USF-Net: A Unified Spatiotemporal Fusion Network for Ground-Based Remote Sensing Cloud Image Sequence Extrapolation
Penghui Niu, Taotao Cai, Jiashuai She, Yajuan Zhang, Junhua Gua, Ping Zhanga, Jungong Hane, Jianxin Li
TL;DR
USF-Net addresses the challenge of ultra-short-term ground-based cloud sequence extrapolation for photovoltaic forecasting by introducing a unified spatiotemporal architecture that explicitly couples temporal flow with spatial feature learning. It combines a Unified Spatiotemporal Module (USTM), featuring a Spatial Information Branch with a Dynamic Large-Kernel Selection, a Temporal Information Branch with a Temporal Agent Attention Module, and a Dynamic Spatiotemporal Module that fuses context via a Temporal Guidance Module, plus a Dynamic Update Module in decoding to mitigate ghosting.
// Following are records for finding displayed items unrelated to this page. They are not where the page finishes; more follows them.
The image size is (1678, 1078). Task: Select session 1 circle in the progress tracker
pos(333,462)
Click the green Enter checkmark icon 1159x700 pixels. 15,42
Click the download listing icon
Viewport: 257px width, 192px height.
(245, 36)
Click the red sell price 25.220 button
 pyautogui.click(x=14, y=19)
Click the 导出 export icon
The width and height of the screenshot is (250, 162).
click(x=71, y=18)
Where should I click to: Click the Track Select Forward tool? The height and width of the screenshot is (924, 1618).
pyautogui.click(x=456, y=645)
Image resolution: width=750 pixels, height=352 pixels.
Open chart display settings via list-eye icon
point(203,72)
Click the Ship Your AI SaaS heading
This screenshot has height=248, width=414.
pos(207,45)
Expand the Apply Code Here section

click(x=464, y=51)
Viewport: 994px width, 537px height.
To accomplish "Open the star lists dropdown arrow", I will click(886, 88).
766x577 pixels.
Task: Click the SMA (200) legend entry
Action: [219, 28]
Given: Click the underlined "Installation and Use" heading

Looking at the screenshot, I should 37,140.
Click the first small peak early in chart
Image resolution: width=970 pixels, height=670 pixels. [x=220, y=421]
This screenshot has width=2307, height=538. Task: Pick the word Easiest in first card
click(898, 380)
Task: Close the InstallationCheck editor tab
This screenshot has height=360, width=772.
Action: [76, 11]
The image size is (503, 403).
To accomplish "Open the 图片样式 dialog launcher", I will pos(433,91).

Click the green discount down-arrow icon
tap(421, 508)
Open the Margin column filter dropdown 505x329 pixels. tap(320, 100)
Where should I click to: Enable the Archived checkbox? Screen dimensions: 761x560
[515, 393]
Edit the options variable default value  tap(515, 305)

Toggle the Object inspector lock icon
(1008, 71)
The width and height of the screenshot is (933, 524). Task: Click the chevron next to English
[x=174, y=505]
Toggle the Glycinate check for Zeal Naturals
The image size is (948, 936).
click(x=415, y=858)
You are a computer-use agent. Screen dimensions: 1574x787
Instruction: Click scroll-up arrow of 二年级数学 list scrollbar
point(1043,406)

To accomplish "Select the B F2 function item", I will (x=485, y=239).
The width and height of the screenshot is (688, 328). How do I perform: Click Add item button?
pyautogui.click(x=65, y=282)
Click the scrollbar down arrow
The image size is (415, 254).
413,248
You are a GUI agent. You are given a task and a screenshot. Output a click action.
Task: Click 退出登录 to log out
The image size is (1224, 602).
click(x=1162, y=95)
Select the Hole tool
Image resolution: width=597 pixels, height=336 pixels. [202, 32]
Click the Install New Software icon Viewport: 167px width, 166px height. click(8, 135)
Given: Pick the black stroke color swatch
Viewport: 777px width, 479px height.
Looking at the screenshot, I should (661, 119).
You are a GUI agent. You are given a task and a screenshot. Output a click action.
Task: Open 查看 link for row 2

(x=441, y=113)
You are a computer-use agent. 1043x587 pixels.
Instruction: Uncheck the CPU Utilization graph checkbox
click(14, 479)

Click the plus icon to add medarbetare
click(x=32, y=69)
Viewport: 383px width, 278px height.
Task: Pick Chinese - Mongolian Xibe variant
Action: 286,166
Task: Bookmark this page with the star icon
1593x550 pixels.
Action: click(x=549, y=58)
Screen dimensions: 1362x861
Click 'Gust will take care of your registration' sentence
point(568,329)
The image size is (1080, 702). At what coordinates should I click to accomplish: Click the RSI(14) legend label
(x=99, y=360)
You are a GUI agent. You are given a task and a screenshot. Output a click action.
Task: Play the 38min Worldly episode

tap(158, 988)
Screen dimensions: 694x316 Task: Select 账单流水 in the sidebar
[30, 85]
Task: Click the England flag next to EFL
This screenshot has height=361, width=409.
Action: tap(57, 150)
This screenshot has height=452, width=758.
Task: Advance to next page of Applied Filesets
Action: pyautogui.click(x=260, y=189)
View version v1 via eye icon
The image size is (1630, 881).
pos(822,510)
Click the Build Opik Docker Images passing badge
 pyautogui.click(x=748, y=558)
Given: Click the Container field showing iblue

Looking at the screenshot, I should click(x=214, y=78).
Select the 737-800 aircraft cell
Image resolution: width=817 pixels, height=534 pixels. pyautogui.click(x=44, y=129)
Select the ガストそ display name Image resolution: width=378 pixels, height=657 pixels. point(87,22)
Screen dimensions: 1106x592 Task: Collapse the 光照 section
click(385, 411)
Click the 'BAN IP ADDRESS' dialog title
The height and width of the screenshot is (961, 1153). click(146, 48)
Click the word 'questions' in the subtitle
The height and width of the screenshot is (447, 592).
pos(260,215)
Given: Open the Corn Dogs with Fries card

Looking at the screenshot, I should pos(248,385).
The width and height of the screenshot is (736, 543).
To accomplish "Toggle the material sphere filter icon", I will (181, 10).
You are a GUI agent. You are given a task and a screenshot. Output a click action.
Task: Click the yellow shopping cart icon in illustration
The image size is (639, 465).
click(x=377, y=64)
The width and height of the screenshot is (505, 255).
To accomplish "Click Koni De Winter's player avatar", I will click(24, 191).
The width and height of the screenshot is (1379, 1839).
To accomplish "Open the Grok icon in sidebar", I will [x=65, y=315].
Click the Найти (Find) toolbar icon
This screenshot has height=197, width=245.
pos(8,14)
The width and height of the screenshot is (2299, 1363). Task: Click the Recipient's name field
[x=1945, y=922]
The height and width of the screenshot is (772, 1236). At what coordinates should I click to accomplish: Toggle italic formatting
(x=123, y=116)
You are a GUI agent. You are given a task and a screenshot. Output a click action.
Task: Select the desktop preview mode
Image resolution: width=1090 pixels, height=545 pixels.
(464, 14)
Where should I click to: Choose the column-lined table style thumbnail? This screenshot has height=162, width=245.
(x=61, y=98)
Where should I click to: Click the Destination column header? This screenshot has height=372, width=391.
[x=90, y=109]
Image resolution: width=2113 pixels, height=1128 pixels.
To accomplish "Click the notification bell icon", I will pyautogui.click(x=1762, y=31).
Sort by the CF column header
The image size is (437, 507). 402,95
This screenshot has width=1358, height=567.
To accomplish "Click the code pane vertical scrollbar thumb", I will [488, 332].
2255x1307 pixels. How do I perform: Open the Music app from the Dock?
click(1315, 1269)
The approach is validated on the newly released ASI-CIS dataset, where USF-Net achieves state-of-the-art accuracy with favorable efficiency, supported by comprehensive ablations illustrating the contribution of each module. The work has practical impact for ultra-short-term PV power forecasting and cloud monitoring, and the ASI-CIS dataset and code release will facilitate further research in high-resolution, multi-scale cloud extrapolation.
Abstract
Ground-based remote sensing cloud image sequence extrapolation is a key research area in the development of photovoltaic power systems. However, existing approaches exhibit several limitations:(1)they primarily rely on static kernels to augment feature information, lacking adaptive mechanisms to extract features at varying resolutions dynamically;(2)temporal guidance is insufficient, leading to suboptimal modeling of long-range spatiotemporal dependencies; and(3)the quadratic computational cost of attention mechanisms is often overlooked, limiting efficiency in practical deployment. To address these challenges, we propose USF-Net, a Unified Spatiotemporal Fusion Network that integrates adaptive large-kernel convolutions and a low-complexity attention mechanism, combining temporal flow information within an encoder-decoder framework. Specifically, the encoder employs three basic layers to extract features. Followed by the USTM, which comprises:(1)a SiB equipped with a SSM that dynamically captures multi-scale contextual information, and(2)a TiB featuring a TAM that effectively models long-range temporal dependencies while maintaining computational efficiency. In addition, a DSM with a TGM is introduced to enable unified modeling of temporally guided spatiotemporal dependencies. On the decoder side, a DUM is employed to address the common "ghosting effect." It utilizes the initial temporal state as an attention operator to preserve critical motion signatures. As a key contribution, we also introduce and release the ASI-CIS dataset. Extensive experiments on ASI-CIS demonstrate that USF-Net significantly outperforms state-of-the-art methods, establishing a superior balance between prediction accuracy and computational efficiency for ground-based cloud extrapolation. The dataset and source code will be available at https://github.com/she1110/ASI-CIS.